The person who supposedly 'compelled' Yagoda to be a party to the murder was Avel Yenukidze. According to Yagoda, Yenukidze "insisted" that Kirov had to die. That detail was definitively discredited in 1960, when Yenudkidze was rehabilitated and posthumously readmitted to the communist party, but the suspicion remained that some of the details given in court were true - with the crucial difference that the person doing the compelling and insisting was Joseph Stalin. The historian of the Great Purge, Robert Conquest observed: "If anyone in Soviet political life was totally unqualified to insist on anything, it was Yenukidze ... If we were to substitute for him the name of a man who was in a position to insist, we should not have to look far." The NKVD officer, Alexander Orlov, who defected to the west, suspected it was true, because of the lenient treatment Zaporozhets was given while he was in the Gulag.

== Later career ==
Zaporozhets returned to Leningrad in time for Kirov's funeral, after which he was arrested and accused of negligence. On 23 January 1935, he was sentenced to three years in the Gulag, where he was treated as a trustee in charge of other prisoners. Senior officers still based in Moscow sent him records and radio sets. His wife was allowed to accompany him, and his third child, a girl, was born in Magadan in July 1935.

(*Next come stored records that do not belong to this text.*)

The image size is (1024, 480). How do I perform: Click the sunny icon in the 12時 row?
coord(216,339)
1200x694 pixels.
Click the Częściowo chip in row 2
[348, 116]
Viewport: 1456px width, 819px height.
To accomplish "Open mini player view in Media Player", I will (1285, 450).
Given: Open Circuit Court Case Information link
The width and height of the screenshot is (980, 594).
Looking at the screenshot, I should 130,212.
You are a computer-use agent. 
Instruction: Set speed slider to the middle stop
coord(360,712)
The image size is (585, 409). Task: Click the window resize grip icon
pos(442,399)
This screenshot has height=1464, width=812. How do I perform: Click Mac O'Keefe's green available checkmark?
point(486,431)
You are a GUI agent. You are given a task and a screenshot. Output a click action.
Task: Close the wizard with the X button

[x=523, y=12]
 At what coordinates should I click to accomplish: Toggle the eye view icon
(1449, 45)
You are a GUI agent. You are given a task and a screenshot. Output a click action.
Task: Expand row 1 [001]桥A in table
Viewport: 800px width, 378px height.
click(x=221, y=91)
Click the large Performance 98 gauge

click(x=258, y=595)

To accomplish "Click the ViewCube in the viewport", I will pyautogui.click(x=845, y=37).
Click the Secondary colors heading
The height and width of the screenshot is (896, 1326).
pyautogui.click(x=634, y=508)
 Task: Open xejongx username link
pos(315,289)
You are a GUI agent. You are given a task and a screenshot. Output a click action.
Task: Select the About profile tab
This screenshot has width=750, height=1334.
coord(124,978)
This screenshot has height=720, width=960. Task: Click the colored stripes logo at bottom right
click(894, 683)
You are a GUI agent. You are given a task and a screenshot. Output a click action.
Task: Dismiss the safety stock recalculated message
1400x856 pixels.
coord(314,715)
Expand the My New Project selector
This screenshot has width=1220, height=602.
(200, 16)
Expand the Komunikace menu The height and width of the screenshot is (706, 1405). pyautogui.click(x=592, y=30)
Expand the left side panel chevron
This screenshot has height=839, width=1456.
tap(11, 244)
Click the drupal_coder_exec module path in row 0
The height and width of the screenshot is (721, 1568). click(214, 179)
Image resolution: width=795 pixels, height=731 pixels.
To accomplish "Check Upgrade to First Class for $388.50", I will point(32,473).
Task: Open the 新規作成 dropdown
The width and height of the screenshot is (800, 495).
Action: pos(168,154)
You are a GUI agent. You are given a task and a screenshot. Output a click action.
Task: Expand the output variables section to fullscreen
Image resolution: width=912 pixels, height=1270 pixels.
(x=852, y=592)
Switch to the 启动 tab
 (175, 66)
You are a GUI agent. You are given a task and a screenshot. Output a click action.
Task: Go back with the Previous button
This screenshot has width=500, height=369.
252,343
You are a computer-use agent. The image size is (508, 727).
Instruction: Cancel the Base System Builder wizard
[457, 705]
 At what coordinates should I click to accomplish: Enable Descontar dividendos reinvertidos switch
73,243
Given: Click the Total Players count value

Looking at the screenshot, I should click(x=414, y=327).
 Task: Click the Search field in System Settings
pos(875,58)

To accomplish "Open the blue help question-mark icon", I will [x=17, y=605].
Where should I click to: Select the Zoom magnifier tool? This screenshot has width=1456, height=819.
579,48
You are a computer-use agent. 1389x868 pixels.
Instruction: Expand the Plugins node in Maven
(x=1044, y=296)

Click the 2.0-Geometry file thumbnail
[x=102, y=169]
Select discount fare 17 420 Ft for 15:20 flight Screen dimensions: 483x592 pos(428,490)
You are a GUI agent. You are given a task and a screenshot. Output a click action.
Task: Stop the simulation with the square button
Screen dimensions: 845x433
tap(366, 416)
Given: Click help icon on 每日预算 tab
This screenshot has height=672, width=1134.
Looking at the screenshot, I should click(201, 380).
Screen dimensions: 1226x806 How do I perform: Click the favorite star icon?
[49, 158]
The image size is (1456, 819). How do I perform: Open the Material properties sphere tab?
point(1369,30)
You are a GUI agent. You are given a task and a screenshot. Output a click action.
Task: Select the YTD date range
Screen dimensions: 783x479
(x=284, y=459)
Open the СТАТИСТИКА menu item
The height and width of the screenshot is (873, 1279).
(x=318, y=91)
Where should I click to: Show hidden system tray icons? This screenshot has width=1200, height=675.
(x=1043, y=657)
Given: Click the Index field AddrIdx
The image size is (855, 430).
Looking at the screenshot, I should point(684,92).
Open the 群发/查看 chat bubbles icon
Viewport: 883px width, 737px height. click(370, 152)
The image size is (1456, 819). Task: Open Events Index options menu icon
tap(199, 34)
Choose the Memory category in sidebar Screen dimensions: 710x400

Zaporozhets was recalled from Kolyma to Moscow and rearrested on 1 May 1937, when the head of the NKVD, Nikolai Yezhov, ordered a purge of officers who had held senior positions under his predecessor, Genrikh Yagoda. In June, he confessed to having been part of a 'right wing conspiracy' involving Yagoda and the commander of the Leningrad military district, Ivan Belov. His name was on a list of 25 former officers or their family members, including Leopold Averbakh and Karl Pauker, who were executed on 14 August 1937.

His wife, Vera Zaporozhets, was arrested in 1937, and sentenced to 10 years in prison. She was arrested again in 1951.

== In literature ==
Zaporozhets appears as a character in the novel Children of the Arbat, by Anatoly Rybakov. where he is described as "tall and broad-shouldered, a wit and a joker who loved good wines and women and sang well."